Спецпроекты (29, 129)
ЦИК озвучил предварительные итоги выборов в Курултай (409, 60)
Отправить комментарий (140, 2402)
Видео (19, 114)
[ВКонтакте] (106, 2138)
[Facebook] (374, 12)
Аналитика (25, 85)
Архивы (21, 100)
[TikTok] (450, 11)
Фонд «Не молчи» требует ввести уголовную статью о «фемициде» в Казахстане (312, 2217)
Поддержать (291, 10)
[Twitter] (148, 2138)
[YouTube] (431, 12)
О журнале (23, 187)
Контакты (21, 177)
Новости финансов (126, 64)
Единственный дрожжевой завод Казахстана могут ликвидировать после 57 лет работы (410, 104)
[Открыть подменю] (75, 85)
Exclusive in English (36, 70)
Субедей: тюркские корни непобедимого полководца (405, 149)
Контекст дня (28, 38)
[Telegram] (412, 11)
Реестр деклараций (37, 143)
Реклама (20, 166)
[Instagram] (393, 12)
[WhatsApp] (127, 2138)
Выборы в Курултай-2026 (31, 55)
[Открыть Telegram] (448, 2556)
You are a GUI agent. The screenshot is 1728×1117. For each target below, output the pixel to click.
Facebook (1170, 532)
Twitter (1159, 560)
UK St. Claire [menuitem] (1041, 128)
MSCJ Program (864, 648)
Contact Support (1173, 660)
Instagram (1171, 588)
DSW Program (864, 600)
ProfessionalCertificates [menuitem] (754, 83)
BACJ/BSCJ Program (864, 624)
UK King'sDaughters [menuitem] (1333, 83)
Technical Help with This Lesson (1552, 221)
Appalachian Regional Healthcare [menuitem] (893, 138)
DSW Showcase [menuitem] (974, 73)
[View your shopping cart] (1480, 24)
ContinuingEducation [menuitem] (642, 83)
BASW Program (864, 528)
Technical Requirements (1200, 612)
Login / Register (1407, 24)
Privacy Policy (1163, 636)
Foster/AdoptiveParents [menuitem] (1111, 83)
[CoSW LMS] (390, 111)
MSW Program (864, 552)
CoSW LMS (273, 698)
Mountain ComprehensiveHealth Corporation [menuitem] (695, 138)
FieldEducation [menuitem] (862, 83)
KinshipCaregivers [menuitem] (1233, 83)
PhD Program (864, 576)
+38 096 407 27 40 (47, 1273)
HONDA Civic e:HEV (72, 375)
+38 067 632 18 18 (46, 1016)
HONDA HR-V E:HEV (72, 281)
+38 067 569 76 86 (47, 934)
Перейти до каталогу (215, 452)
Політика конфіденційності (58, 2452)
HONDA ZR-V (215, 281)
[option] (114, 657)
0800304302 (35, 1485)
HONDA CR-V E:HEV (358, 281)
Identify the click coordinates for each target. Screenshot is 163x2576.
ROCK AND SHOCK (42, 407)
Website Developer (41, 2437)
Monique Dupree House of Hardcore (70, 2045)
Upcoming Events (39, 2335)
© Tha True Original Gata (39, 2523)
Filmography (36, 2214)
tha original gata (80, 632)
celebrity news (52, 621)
────────────────────
#### PROBLEM DESCRIPTION:
Begin with the line that has "О журнале (23, 187)" in the listing above and end after the line that has "[Instagram] (393, 12)"; output those lines exactly.

#### RESPONSE FOR THIS EXERCISE:
О журнале (23, 187)
Контакты (21, 177)
Новости финансов (126, 64)
Единственный дрожжевой завод Казахстана могут ликвидировать после 57 лет работы (410, 104)
[Открыть подменю] (75, 85)
Exclusive in English (36, 70)
Субедей: тюркские корни непобедимого полководца (405, 149)
Контекст дня (28, 38)
[Telegram] (412, 11)
Реестр деклараций (37, 143)
Реклама (20, 166)
[Instagram] (393, 12)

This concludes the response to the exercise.